Non resident companies are taxed in Italy on the basis of the different categories of income produced in Italy, unless they conduct their business in Italy through a permanent establishment which would be otherwise taxed similarly to a company. Italy has signed treaties to avoid double taxation with more than 60 countries.

Dividends paid to a non-resident company, are in principle subject to a 27% final withholding tax, to be reduced under the applicable double tax treaty or claimed for a maximum of 4/9 to the Italian Tax Authorities in case of taxes effectively paid in the relevant country of residence.

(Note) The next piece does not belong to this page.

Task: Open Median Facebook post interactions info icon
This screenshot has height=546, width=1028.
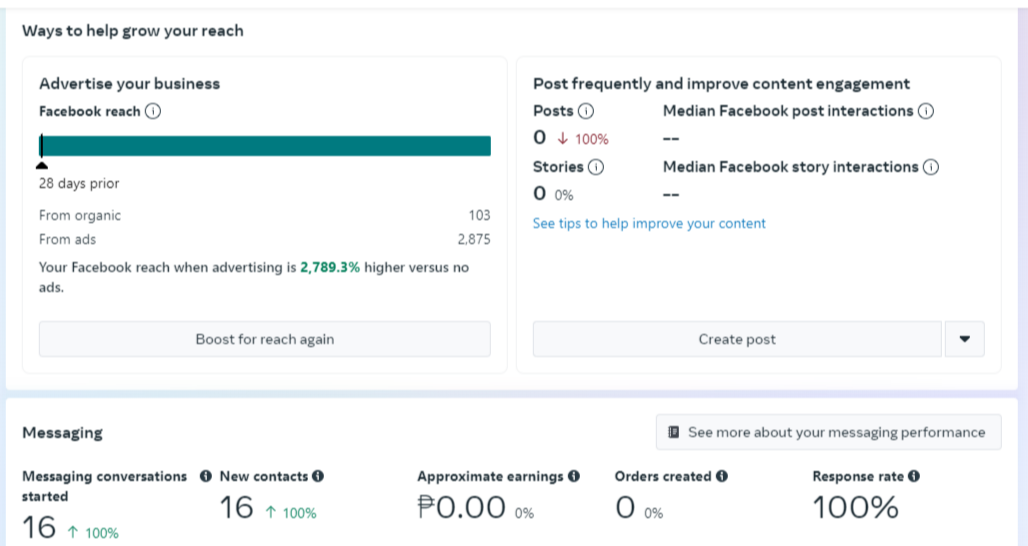Action: 926,111
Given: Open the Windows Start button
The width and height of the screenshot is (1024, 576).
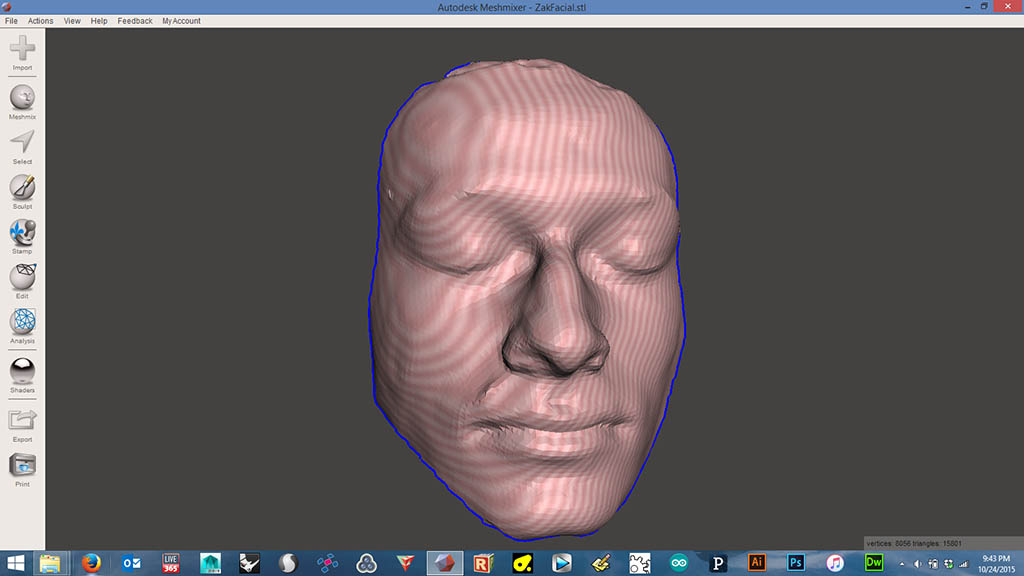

Dividends paid to a company, subject to corporation tax in a country belonging to the European Union, to the European Economic Area and included in the countries' white list, are subject to 1.375% final withholding tax. Attention should be paid to the application of (i) treaties against double taxation; and (ii) the EC Parent Subsidiary Directive.

Controlled Foreign Companies (CFC) and Associated Foreign Companies

The CFC legislation applies to all resident taxable entities having qualified participation in foreign entities resident in countries not included in the countries' white list. If CFC rules apply, the Italian resident shareholder is taxed on its share of the CFC's profits, regardless of the distribution of dividends.

Indirect tax regime applicable to real estate property transactions

VAT (20%) and €168 registration tax apply to transfer of commercial buildings between a constructor, within four years from the construction or restructuring made by it, as transferor and any entity, as transferee. Proportional mortgage and cadastral taxes also apply (4%). For transactions fulfilling specific requirements, reduced rate, or exemptions, may apply.

Società d'investimento immobiliare quotata (SIIQ)

The SIIQ is an optional civil and tax regime applicable to ordinary joint stock companies that will fulfil certain requirements related to business activity (the prevailing activity must be the rental of real estate properties) and shareholding rules.